The method successfully predicted the target genes regulated by five TFs in mouse brain excitatory neurons, revealing that related genes are enriched in key pathways such as nervous system development, cell-cell signaling, and growth factor secretion. Most regulatory relationships were supported by literature and ChIP-seq data (e.g., PROX1 chip-seq binding signal at the LIMD1 promoter region co-localized with chromatin marks), and the network structure showed high connectivity due to multi-TF coregulation. Some predicted regulatory relationships did not display high co-expression, highlighting the algorithm’s ability to recognize implicit regulatory patterns, which provides guidance for further experimental validation and in-depth disease mechanism characterization.

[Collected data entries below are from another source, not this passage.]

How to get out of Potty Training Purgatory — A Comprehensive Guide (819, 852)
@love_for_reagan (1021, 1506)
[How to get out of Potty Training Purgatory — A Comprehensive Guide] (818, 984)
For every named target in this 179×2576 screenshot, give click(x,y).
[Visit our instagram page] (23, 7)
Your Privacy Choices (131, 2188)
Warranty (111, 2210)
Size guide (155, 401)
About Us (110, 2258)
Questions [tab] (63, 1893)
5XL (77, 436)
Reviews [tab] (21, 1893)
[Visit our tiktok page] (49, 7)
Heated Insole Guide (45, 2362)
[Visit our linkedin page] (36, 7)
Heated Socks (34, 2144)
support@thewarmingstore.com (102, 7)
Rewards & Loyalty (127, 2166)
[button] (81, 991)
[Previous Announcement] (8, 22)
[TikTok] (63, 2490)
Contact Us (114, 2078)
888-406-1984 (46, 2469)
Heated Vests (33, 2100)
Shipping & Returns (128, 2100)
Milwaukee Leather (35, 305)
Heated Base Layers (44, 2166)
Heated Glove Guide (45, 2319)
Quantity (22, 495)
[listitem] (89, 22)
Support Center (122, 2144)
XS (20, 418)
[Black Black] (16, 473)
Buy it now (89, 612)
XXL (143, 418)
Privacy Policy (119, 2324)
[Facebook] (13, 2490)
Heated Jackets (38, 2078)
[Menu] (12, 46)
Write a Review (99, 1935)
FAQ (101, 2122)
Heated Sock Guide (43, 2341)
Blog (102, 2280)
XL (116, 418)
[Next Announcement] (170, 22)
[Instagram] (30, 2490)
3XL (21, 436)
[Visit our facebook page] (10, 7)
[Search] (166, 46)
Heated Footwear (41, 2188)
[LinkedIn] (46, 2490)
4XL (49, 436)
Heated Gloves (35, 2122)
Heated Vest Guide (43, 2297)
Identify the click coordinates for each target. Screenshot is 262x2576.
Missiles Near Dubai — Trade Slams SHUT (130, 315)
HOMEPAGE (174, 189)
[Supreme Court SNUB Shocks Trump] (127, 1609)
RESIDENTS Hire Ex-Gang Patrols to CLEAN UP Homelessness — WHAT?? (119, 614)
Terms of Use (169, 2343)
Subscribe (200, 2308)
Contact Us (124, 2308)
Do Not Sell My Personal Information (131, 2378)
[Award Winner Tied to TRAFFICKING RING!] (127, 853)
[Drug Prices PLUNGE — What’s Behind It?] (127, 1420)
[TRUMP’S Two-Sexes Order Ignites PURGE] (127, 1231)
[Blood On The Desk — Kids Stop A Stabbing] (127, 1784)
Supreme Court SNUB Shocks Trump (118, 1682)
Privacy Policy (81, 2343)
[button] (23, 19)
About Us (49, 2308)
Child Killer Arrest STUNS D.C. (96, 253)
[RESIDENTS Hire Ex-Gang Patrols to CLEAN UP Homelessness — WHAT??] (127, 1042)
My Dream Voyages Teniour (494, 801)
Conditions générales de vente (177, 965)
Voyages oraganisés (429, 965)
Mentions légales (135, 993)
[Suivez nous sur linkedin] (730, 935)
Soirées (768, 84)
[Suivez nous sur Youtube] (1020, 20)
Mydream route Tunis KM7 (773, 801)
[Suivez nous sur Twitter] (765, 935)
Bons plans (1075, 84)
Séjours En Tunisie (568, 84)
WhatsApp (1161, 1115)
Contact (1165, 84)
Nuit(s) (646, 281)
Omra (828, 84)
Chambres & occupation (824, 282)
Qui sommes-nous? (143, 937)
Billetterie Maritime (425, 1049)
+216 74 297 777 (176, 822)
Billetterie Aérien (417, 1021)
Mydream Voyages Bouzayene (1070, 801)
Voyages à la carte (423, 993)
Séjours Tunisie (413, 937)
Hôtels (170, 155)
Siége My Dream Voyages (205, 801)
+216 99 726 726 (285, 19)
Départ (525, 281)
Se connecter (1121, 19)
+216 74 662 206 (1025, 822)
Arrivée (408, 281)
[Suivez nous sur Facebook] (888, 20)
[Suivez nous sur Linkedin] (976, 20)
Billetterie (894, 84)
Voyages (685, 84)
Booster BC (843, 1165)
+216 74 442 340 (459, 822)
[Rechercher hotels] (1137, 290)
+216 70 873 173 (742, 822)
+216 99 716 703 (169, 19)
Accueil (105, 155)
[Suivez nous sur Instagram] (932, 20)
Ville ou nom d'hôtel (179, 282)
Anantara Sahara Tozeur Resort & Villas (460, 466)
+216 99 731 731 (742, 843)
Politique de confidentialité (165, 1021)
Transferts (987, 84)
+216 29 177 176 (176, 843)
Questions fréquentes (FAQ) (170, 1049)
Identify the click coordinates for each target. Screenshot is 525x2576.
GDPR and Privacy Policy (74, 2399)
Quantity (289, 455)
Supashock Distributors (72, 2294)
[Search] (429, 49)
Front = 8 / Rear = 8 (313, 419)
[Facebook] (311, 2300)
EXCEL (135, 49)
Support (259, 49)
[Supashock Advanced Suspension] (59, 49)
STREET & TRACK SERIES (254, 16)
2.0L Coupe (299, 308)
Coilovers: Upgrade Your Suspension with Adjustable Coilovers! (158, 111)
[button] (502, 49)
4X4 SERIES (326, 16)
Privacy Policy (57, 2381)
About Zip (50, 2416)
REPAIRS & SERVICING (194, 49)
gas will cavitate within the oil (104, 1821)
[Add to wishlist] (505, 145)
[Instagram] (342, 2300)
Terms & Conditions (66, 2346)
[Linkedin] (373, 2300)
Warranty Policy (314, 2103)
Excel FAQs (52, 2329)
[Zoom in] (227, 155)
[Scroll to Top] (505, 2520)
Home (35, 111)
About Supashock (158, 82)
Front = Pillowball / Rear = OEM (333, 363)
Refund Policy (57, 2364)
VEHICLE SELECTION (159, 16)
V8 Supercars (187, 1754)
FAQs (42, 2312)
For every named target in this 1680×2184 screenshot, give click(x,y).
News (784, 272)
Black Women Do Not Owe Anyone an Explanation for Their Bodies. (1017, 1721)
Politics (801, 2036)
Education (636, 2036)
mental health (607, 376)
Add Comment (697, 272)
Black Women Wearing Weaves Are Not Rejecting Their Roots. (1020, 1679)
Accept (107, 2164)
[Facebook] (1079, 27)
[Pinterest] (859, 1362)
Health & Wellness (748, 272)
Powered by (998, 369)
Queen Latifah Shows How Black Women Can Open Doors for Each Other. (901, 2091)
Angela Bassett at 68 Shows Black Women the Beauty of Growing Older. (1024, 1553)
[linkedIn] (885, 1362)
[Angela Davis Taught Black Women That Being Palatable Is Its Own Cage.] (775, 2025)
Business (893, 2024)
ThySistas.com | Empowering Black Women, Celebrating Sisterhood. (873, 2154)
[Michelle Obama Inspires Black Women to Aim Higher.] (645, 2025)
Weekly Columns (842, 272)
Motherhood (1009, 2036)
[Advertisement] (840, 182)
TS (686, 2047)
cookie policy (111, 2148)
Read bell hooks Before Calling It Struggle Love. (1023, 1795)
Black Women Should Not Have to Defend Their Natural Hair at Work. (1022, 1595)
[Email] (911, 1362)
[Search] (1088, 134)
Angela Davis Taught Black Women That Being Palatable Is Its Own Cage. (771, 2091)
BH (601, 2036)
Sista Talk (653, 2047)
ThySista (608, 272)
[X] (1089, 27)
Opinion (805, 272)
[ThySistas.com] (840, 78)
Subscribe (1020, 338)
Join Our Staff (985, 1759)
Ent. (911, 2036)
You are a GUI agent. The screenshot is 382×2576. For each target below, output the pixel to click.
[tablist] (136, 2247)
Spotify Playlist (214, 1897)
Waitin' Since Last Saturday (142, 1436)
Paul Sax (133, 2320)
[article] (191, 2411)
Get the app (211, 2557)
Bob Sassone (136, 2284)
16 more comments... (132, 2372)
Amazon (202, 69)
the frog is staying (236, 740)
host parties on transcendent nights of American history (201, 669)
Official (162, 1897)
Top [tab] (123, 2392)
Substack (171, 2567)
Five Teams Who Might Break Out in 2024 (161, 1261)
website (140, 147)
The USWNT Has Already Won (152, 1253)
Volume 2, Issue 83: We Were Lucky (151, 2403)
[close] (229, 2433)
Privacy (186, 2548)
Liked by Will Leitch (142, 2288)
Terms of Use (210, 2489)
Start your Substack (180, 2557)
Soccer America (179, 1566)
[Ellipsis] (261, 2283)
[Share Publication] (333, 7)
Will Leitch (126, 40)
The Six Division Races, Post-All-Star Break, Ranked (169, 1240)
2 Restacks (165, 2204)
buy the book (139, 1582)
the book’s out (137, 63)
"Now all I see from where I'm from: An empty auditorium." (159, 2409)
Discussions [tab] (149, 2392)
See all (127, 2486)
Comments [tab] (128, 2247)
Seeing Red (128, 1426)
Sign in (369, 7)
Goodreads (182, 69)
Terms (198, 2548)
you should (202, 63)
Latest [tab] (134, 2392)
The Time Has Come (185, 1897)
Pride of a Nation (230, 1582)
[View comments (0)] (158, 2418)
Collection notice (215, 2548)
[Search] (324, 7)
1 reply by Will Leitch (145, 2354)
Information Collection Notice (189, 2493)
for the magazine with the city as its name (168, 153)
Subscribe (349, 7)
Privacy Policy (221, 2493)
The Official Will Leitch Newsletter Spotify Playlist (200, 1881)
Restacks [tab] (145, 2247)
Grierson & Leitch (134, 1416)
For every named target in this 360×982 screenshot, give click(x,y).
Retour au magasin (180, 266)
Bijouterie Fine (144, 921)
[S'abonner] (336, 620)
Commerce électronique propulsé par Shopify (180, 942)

4. Research Conclusions and Significance

This paper proposed and empirically validated a brand-new algorithmic framework, Granger, which integrates causal inference and deep learning, capable of robustly, efficiently, and automatically inferring directed gene regulatory networks from time-series single-cell omics data. Its scientific significance lies in: - Innovative cutting-edge methods: Realizes causal modeling of dynamic transcriptional regulatory systems, significantly compensating for the lack of interpretability in methods based solely on linear correlation, resulting in stronger explanation and biological reasoning capabilities; - Technical breakthrough: Effectively solves the instability and false positive issues of network structure under extreme sparsity and noise in scRNA-seq, setting a new paradigm for time-series research and sparse data modeling; - Wide applicability: Unsupervised, label-free, does not depend on global prior TF-gene knowledge, and is broadly applicable even to unknown species or specific tissue types, greatly expanding the boundaries of GRN research applicability; - Biological value: Can not only recall known regulations but also discover entirely new regulatory relationships and cooperative networks, bringing new possibilities for disease target discovery, cell fate research, and other applications.

5. Research Highlights

  • Pioneering combination of Granger causality and recurrent autoencoders, capturing dynamic gene regulatory patterns driven by temporal information;
  • Novel negative binomial loss modeling with L1 sparsity penalty for dual optimization, effectively suppressing erroneous inference under high dropout and noise;
  • The method consistently outperforms all mainstream benchmark sets, excelling in both accuracy and robustness;
  • Predicted results from real biological data are corroborated by literature and multi-source evidence such as ChIP-seq, demonstrating strong biological interpretability.

6. Other Information

The authors declare that the code is open-source (https://github.com/shaoqiangzhang/granger) and datasets are publicly available and traceable. The paper also discusses potential upgrade directions such as integration of nonlinear causality measures, attention mechanisms, and multi-omics information, providing ample theoretical and methodological reserves for continued deepening in the field.

7. Summary

This study introduces an entirely new methodology to the field of gene regulatory network inference, advancing the intelligence and automation of dynamic single-cell omic research. The proposal of the Granger method not only addresses the practical needs of sparse data and dynamic modeling, but also provides a solid tool for disease mechanism exploration, cell fate studies, and systems biology, thereby laying a robust foundation for future basic and applied research in the related fields.